We acknowledge that the study also had a number of limitations. Firstly, data collection by questionnaire may have led to information bias. It may be possible that participants from Lower SES overreported information about the household. This could lead to differential information bias and underestimation of the association between BMI and SES. Secondly, the associations could have been biased by residual confounders. However, it remains unknown whether this situation may weaken or strengthen the associations. Furthermore, this study represents a semiurban area of Nepal, and thus not representative of the entire country. This should be considered as a limitation and taken into consideration before applying in other areas or on a national scale. Finally, Rojroongwasinkul et al. calculated body length/height percentiles among 14,202 children aged 0–12 years in South-East-Asia [37]. When comparing their findings to WHO standard curves it was shown, that height percentiles were lower in almost all ages and percentiles in both sexes, indicating skewness to the left.

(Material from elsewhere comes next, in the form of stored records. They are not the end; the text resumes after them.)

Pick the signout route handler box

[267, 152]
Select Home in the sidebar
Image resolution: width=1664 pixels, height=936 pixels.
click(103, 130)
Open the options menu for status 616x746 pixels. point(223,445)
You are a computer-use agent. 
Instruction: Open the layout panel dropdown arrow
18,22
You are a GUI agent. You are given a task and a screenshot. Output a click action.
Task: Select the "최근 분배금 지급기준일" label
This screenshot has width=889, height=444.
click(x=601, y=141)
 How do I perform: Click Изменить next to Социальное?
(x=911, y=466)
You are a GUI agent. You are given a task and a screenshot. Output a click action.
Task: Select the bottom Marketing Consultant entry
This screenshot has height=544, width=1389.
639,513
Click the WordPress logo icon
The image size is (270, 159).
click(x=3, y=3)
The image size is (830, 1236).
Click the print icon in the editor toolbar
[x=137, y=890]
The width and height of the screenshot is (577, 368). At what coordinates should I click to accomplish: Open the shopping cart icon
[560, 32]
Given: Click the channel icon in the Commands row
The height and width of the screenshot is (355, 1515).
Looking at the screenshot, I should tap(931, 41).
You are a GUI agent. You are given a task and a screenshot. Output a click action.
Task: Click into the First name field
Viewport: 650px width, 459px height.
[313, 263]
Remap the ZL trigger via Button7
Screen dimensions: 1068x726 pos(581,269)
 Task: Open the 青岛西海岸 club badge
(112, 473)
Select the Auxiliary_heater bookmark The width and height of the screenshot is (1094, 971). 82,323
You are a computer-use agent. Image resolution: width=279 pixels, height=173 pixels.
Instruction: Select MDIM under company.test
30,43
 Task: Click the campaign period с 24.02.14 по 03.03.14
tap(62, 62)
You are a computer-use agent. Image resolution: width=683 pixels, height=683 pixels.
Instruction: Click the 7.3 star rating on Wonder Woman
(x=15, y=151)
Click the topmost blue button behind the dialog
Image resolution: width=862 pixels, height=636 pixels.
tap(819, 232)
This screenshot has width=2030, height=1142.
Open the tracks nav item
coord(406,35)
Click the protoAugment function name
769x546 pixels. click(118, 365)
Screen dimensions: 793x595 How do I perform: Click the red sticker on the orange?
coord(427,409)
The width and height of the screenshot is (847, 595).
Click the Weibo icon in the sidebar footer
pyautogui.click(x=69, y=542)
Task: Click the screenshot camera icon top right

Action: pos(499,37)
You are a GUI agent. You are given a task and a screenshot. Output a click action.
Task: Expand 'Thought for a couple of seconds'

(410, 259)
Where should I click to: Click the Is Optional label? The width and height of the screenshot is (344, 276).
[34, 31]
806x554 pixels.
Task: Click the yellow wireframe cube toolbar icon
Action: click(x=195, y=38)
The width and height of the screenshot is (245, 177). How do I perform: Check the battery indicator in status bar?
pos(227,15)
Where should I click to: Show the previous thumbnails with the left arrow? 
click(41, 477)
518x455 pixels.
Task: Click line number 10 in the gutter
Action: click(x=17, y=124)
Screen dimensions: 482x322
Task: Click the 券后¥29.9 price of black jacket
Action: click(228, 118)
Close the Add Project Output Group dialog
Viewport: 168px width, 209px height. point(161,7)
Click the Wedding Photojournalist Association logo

The current study used WHO standard curves when determining stunting rates. The findings by Rojroongwasinkul et al. could be considered applicable to the present study, and if so, would have yielded a lower prevalence of stunted children.

Conclusion

In children and adolescents from the semi-urban area of Nepal, one in four children were malnourished, with the majority being overweight/obese. This study found a tendency towards an association between both lower and upper SES and childhood overweight, suggesting nutritional challenges in both lower and upper parts of the society. Overweight/obesity in Upper SES is previously described whereas our finding of overweight/obesity in children from lower SES is new in this setting. Furthermore, both overweight and stunting were present in the same individual, but stunting prevalence was markedly higher in low SES. This could be part of a nutritional transition and increase in GDP occurring in Nepal. In summary, this study displays the complexity of childhood malnutrition in LMICs like Nepal, warranting broader attention to all aspects of malnutrition across all socioeconomic levels in society.